SET EXERCISE A.
From the passage on delayed recognition, quote the text between "A Bibliometric Framework" and "recognition (Garfield, 1980).", inclusive.
SET EXERCISE B.
According to the passage on delayed recognition, why did early studies of the phenomenon give no quantitative definition of how abrupt a citation boost must be? Answer in one to three sentences.

SOURCE EXTRACT.
A Bibliometric Framework for Identifying “Princes” Who Wake up the “Sleeping Beauty” in Challenge-type Scientific Discoveries

As early as in the 1960s, some scholars noted the phenomenon that quite a few major scientific discoveries went unnoticed for a long time before they were discovered or rediscovered, and hence were referred to as “resisted discoveries” (Barber, 1961;Cole, 1970), “premature discoveries” (Stent, 1972), or “delayed recognition” studies (Garfield, 1970, 1989, 1990). Studies in this period were mostly case studies from the viewpoint of the sociology of science, and thus gave no quantitative definition about how abrupt a citation boost must be to suggest delayed recognition (Garfield, 1980).

DATA LINES.
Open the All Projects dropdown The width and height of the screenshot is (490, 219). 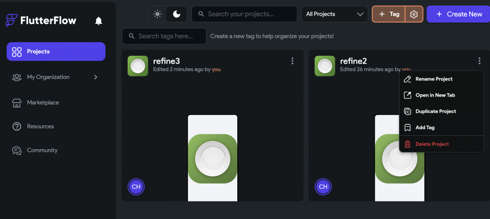click(x=334, y=14)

PROBLEM SOLUTION A.
A Bibliometric Framework for Identifying “Princes” Who Wake up the “Sleeping Beauty” in Challenge-type Scientific Discoveries

As early as in the 1960s, some scholars noted the phenomenon that quite a few major scientific discoveries went unnoticed for a long time before they were discovered or rediscovered, and hence were referred to as “resisted discoveries” (Barber, 1961;Cole, 1970), “premature discoveries” (Stent, 1972), or “delayed recognition” studies (Garfield, 1970, 1989, 1990). Studies in this period were mostly case studies from the viewpoint of the sociology of science, and thus gave no quantitative definition about how abrupt a citation boost must be to suggest delayed recognition (Garfield, 1980).

PROBLEM SOLUTION B.
Studies in that period were mostly case studies from the viewpoint of the sociology of science. For that reason, they gave no quantitative definition of how abrupt a citation boost must be to suggest delayed recognition.